_Given problem_
Count the lines below that contain the string "sidebar", with case counting, and reply with the number alone.

Entries for locating text and elements
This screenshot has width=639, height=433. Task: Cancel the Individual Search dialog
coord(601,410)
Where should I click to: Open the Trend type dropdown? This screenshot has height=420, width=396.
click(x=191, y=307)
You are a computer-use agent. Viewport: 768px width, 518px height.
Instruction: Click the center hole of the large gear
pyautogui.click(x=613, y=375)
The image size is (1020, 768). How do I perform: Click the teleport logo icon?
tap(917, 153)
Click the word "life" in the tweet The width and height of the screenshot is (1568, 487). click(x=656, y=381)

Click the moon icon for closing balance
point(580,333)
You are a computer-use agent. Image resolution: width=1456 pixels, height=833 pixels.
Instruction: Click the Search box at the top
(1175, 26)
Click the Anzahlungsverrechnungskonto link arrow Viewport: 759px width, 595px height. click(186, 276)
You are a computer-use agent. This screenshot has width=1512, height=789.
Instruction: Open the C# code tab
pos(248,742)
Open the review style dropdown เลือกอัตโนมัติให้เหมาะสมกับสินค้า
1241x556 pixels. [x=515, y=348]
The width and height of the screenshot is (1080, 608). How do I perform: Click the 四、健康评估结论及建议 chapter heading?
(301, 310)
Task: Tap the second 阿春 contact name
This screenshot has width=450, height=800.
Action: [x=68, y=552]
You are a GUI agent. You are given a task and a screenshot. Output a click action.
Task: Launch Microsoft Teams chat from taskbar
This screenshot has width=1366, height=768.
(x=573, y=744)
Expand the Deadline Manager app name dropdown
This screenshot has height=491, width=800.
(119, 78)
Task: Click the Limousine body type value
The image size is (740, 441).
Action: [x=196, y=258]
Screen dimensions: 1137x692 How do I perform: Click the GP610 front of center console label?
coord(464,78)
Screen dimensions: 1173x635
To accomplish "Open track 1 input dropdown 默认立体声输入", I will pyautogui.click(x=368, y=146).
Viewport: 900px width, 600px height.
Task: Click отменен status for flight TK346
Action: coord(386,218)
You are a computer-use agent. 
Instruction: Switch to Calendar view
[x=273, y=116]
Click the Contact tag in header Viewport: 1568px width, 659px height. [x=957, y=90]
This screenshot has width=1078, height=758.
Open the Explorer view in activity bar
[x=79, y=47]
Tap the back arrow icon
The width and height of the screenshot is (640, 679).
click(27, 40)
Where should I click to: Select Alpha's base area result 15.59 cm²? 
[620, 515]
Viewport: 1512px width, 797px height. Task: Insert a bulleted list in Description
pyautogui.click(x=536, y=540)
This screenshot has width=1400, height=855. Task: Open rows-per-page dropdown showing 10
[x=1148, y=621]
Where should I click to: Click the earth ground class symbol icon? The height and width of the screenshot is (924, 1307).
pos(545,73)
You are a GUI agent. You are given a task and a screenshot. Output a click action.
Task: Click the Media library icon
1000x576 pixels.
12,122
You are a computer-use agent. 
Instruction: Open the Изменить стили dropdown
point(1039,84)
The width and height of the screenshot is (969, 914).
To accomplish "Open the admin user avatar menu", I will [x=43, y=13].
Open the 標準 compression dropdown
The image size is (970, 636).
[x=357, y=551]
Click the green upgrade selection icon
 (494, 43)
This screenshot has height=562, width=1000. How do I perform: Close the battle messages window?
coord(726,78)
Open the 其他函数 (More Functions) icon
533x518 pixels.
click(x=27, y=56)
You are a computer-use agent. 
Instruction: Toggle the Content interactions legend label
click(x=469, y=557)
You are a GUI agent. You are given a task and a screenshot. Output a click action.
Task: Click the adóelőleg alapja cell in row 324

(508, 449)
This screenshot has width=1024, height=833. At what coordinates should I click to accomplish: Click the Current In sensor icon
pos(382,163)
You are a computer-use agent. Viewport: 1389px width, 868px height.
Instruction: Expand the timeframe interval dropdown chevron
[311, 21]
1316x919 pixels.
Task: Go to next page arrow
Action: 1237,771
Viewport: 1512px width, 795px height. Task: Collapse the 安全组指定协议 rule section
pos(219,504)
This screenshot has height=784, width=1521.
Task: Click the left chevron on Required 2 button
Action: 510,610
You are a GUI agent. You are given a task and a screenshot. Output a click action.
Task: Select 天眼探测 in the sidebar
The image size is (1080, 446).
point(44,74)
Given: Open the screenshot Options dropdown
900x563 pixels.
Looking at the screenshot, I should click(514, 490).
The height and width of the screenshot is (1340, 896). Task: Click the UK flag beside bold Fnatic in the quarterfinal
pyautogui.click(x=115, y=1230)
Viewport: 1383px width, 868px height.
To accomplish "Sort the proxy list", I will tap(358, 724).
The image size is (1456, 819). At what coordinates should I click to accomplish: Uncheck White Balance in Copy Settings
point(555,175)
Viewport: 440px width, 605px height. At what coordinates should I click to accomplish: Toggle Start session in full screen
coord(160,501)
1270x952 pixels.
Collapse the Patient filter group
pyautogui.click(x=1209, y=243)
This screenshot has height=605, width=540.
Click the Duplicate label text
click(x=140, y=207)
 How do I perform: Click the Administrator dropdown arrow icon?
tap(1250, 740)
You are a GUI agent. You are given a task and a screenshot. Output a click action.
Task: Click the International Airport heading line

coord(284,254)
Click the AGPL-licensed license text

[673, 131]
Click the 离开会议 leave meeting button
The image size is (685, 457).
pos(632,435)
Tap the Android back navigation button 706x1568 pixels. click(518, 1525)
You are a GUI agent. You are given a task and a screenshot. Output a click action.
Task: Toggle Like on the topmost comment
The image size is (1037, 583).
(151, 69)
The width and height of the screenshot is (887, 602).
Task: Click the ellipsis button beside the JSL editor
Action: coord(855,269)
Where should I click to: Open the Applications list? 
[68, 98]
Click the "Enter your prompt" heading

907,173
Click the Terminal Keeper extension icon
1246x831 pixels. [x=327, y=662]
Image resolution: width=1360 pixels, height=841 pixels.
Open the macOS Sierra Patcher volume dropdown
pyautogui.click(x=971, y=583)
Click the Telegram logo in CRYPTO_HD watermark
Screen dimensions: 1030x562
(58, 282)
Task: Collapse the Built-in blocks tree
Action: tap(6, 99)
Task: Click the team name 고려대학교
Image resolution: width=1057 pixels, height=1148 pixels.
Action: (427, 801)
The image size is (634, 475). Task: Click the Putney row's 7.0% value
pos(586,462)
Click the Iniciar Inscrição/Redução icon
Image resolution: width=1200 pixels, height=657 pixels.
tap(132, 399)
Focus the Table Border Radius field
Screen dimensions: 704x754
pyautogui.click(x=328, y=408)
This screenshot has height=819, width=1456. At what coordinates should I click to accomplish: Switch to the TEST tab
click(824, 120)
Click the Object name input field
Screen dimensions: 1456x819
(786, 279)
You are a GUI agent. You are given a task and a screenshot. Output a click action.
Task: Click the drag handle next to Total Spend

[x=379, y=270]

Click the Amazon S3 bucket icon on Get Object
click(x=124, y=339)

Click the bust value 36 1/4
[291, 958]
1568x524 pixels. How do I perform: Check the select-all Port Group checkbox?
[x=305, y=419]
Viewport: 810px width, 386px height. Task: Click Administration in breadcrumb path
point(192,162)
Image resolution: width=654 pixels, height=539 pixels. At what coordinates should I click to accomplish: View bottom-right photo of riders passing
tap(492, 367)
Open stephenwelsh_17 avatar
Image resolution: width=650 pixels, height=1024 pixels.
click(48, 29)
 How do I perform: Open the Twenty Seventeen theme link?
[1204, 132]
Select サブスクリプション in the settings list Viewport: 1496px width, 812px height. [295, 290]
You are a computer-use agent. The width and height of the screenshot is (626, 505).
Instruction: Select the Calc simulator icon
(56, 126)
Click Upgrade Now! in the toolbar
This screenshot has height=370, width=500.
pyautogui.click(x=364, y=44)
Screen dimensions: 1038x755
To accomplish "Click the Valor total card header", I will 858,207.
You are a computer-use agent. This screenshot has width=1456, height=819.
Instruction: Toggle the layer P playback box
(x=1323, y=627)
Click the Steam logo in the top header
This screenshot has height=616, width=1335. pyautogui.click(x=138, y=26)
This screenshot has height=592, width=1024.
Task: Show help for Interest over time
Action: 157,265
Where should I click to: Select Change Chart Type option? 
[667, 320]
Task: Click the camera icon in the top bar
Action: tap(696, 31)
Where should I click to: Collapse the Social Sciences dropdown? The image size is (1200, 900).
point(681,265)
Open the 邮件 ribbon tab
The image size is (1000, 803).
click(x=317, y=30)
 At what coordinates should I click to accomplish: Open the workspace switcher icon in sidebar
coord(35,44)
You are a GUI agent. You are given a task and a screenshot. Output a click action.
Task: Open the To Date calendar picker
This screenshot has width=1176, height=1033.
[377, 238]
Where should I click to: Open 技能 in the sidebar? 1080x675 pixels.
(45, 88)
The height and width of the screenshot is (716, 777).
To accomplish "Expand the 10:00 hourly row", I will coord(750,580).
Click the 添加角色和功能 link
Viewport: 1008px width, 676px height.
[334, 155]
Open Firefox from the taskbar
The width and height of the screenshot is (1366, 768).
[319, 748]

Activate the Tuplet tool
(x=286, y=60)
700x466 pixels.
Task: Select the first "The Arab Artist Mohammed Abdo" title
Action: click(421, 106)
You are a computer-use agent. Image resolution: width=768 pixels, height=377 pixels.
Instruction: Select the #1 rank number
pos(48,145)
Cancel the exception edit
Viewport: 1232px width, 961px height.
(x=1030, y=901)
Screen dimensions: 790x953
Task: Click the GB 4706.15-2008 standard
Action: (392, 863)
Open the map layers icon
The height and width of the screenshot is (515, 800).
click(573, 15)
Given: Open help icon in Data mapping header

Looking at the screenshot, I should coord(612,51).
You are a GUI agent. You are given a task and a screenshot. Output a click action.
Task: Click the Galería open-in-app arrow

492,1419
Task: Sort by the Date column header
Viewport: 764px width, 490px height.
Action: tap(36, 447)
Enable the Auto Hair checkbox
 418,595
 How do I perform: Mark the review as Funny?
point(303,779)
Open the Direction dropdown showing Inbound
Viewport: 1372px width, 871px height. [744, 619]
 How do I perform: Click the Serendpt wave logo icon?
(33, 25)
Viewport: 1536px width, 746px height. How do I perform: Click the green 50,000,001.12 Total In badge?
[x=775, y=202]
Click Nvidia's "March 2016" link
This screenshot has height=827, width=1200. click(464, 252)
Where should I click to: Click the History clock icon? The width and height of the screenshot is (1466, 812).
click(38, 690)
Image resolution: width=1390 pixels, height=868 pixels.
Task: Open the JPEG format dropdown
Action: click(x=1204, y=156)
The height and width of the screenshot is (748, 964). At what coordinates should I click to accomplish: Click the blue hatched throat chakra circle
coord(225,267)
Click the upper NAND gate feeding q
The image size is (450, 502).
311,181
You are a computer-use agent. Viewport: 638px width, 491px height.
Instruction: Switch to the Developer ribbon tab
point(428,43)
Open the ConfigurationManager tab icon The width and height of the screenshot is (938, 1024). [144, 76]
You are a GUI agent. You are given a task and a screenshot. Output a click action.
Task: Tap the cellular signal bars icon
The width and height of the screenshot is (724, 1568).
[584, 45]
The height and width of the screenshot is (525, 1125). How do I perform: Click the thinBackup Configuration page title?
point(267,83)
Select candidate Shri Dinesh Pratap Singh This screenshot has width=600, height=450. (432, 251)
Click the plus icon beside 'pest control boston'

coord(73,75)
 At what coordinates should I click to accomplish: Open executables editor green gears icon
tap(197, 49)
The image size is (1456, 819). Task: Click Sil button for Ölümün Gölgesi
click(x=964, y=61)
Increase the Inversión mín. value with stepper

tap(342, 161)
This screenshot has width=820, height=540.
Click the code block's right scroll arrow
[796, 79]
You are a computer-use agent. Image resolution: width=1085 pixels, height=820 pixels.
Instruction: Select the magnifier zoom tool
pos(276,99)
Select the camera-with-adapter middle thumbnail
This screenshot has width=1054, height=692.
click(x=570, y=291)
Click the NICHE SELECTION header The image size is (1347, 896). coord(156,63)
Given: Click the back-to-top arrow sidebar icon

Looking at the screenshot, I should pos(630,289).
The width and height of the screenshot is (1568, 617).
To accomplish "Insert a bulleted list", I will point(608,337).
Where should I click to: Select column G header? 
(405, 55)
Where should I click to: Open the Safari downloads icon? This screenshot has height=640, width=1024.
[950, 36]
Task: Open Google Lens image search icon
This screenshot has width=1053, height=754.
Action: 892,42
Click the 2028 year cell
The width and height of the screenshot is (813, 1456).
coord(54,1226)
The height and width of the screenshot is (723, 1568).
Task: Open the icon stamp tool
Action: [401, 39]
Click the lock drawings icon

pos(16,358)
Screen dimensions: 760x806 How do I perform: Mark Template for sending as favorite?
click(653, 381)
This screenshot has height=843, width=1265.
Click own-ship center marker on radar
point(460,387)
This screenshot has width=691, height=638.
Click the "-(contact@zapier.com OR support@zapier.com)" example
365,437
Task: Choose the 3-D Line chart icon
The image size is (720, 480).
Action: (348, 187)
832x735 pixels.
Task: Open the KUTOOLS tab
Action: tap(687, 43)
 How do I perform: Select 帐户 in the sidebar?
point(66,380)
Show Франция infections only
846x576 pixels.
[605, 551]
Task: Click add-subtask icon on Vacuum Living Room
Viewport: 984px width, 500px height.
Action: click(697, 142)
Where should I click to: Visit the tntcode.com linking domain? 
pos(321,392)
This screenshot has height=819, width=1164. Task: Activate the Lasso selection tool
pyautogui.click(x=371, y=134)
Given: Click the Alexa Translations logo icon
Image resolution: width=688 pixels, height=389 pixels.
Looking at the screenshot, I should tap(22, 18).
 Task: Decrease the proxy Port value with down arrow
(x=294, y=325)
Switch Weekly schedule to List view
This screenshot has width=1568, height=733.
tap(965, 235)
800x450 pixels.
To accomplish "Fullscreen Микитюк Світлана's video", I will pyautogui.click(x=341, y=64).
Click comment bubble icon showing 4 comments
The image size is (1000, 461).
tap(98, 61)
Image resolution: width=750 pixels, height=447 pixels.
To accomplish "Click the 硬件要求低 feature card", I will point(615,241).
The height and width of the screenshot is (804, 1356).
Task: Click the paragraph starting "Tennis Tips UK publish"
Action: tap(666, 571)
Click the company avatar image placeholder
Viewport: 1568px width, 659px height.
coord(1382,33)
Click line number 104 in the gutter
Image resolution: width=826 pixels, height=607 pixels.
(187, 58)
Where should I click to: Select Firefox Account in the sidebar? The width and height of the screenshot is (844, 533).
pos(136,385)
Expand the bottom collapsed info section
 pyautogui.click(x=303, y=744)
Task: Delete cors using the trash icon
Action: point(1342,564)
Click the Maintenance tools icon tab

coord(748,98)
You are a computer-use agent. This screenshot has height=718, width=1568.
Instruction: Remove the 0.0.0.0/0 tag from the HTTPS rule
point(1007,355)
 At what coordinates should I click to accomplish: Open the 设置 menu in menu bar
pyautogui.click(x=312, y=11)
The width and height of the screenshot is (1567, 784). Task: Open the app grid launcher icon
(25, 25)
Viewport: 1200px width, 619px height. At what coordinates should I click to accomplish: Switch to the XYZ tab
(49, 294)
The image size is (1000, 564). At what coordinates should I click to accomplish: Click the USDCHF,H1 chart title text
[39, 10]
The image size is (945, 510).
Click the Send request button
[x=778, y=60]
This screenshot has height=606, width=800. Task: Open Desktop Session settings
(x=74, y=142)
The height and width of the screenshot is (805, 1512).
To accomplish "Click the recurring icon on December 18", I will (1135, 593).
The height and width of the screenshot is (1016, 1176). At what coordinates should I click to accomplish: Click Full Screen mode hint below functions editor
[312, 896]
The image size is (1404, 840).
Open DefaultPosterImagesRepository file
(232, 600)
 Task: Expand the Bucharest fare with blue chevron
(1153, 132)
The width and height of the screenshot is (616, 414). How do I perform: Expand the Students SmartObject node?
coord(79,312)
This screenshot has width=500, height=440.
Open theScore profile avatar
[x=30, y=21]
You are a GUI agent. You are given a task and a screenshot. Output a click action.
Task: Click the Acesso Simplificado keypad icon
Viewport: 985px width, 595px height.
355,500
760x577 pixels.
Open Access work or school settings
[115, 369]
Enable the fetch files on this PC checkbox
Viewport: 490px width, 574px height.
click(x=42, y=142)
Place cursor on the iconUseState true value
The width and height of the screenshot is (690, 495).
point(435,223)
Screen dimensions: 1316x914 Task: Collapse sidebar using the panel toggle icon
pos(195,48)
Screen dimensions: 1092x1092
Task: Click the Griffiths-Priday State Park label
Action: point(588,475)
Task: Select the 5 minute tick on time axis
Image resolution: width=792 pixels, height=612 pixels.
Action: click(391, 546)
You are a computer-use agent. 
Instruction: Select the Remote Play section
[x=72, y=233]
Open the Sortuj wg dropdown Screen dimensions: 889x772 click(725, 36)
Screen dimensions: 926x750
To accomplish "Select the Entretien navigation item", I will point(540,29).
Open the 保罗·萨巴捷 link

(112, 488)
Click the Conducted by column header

_Full output_
7